Welcome to my Fire

Tending to my fire has been my greatest life’s work. 

For as long as I can remember, I’ve wavered between a smoky purposelessness, a raging blaze of anxiety, a dim flame passion for life and an unstoppable forest fire raging for power. These flames have spread throughout the crevices of my body, from my heart to my belly to the space between my legs. It’s probably why I’ve always had a soft spot for firemen.

She has roamed throughout my being and has cried out for attention that I tend to her and be ready at any give moment to offer her tinder or oxygen or water or a soft blanket. But unfortunately, I have never been a fire-keeper. I have had all this fire and have never known what to do to keep her burning at a pace that I could keep up with. She’s always been too great for me to handle or she’s receded to a pitiful peanut-sized flame.
Yet, I have arrived at a place where I cannot deny her anymore.
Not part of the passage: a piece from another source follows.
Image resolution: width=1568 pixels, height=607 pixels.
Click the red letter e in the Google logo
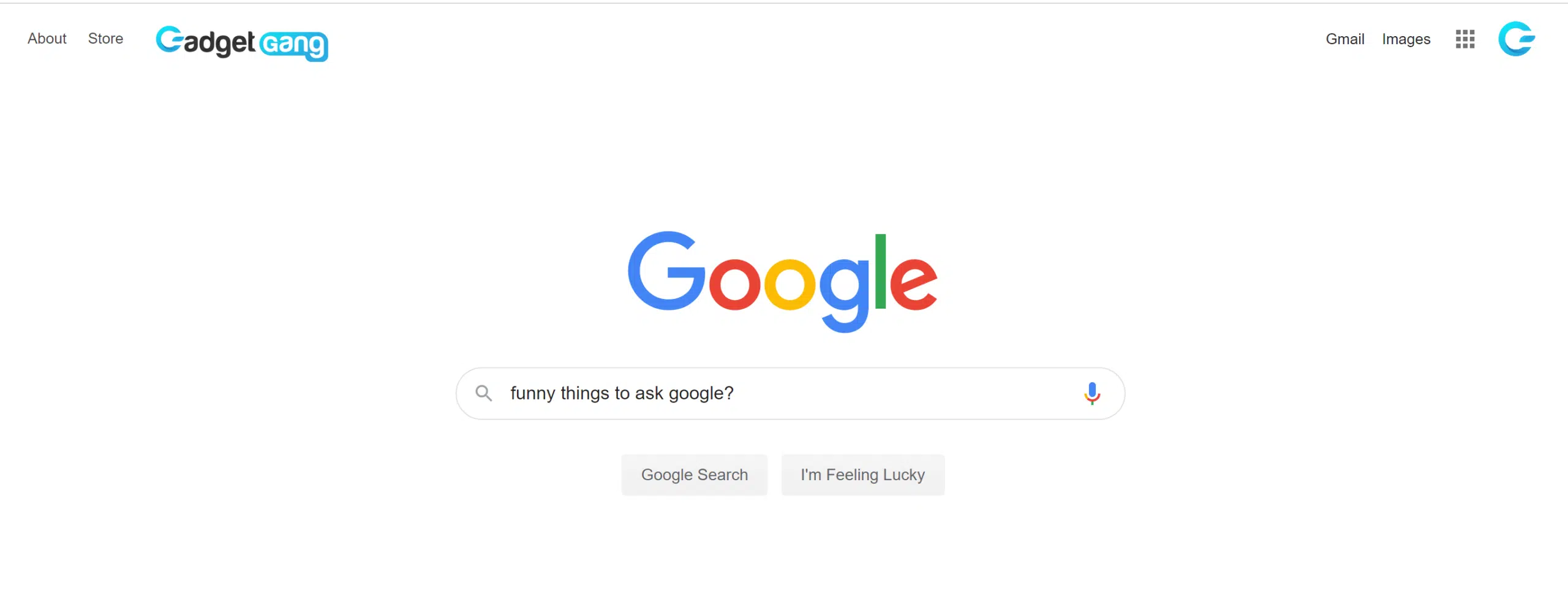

I can no longer ignore her loud crackles, her embers burning me from the inside, her heat boiling my blood, her gases smoking me out. I have come to see that I either accept her or she continues to control my existence. And in accepting her as she is, I have to accept me as I am - built of fire.
In that acceptance, there is this yearning to get to know her intimately. For, when we are friends, she can be fed with nourishment from me and I can receive her warmth. That way, we can work together for the greater good of both of us. She stays lit AF and I continue to grow. For her gift is the gift of transmutation. All which is thrown to her is not simply burned away, but it is metamorphosed into something else. This is the magic of fire. She takes in, she alchemizes and she puts out the never before seen, the unrecognisable, the new.
So, this is my offering to her: I will no longer go running through the fire exit. Nor will I stop, drop and roll. I offer to her my anxieties of not feeling enough in this big bad world. I offer to her my stresses about money, love and power. I offer to her my addictions and my indulgences. I offer to her my search for purpose in this life.
I know in the centre of her flame - in the centre of mine - that she will receive whatever I throw in. I know that she knows exactly what to do with it all. I trust her. I embrace her as me and me as her.
For I am her keeper and as such I am her.
The keeper and the one who is kept are not separate.
I am fire, governess of transmutation.